L’une des caractéristiques les plus frappantes de la vie juive est que d’Israël à Palo Alto, les juifs font partie des utilisateurs les plus enthousiastes des technologies de l’information et ont contribué de manière disproportionnée à son développement (Google, Facebook, Waze). Mais nous écrivons toujours la Torah exactement de la même manière qu’il y a des milliers d’années, à la main, avec une plume, sur un rouleau de parchemin. Ce n’est pas un paradoxe, c’est une vérité profonde. Les gens qui portent leur passé avec eux peuvent construire leur avenir sans crainte.
Le renouvellement est l’une des entreprises humaines les plus difficiles. Il y a quelques années, je me suis assis avec l’homme qui s’apprêtait à devenir le premier ministre d’Angleterre. Au courant de la conversation, il dit “Ce pour quoi je prie le plus, c’est que lorsque nous y serons (il parlait du 10 Downing Street, la résidence officielle et le lieu de travail du premier ministre), je n’oublie jamais pourquoi je souhaitais y arriver.” J’imagine qu’il avait en tête les fameuses paroles de Harold Macmillan, le premier ministre britannique entre 1957 et 1963 qui, lorsqu’on lui demanda ce qu’il craignait le plus de la politique, il répondit, “les événements, mon cher garçon, les événements.”

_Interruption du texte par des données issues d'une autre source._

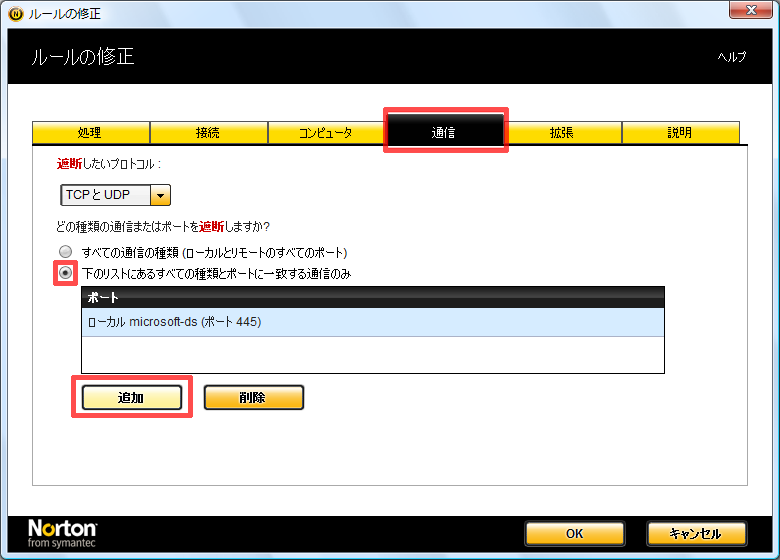Click the empty row below port entry

(372, 354)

Des choses se passent. Nous sommes soufflés par le vent qui passe, pris dans des problèmes qui ne dépendent pas de nous, et nous tombons. Lorsque cela se produit, que ce soit à des individus, à des institutions ou à des nations, nous vieillissons. Nous oublions qui nous sommes et pourquoi. Nous sommes en fin de compte envahis par les gens (ou les organisations ou les cultures) qui sont plus jeunes, plus affamés ou plus ambitieux que nous.

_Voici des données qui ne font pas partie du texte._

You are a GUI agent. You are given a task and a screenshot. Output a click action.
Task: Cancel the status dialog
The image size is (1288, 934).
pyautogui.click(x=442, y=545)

La seule manière de rester jeune, “d’avoir faim” et d’être ambitieux, c’est le renouvellement périodique, en se rappelant d'où nous venons, où nous allons et pourquoi. À quels idéaux sommes-nous attachés ? Quel périple sommes-nous appelés à poursuivre ? Ou à quelle histoire appartenons-nous ?
Quel moment précisément choisi, et quelle beauté, qu’au moment même où le plus grand des prophètes voit sa propre mort, D.ieu lui donne, et nous avec, le secret de l’immortalité, pas uniquement dans le ciel, mais aussi ici-bas sur terre. Lorsque nous préservons les termes de l’alliance, et en la renouvelant dans notre vie, nous vivons avec ceux qui nous succèdent, que ce soit à travers nos enfants, nos disciples ou ceux que nous avons aidés ou influencés. Nous “renouvelons pour nous les jours d'autrefois” (Lamentations 5:21). Moïse est mort, mais ce qu’il a enseigné et ce qu’il a recherché a perduré.
[1] Il y a une leçon importante ici : ce sont les prières que nous faisons pour les autres, et quand les autres prient pour nous, qui sont accordées ; pas uniquement celles que nous faisons pour nous-mêmes. C’est la raison pour laquelle, lorsque nous prions pour la guérison des malades ou le réconfort des endeuillés, nous le faisons spécifiquement “chez les autres” qui sont malades ou endeuillés. Tel que Juda Halevi l’a souligné dans le Kuzari, les intérêts des individus peuvent entrer en conflit les uns avec les autres, c’est la raison pour laquelle nous prions en communauté, cherchant le bien commun.
[2] C’est la lecture de l’événement par le Radak et le Ralbag. Abarbanel a du mal à croire qu’il n’y avait pas d’autres copies de la Torah préservées même durant les périodes idolâtres de l’histoire de la nation, et suggère que ce qui a été découvert, scellé dans le Temple, fut la propre Torah de Moïse, écrite de sa propre main.
[3] Voir Jérémie 31.
[4] Public Papers of the Presidents of the United States, Ronald Reagan, 1987, 1040-43.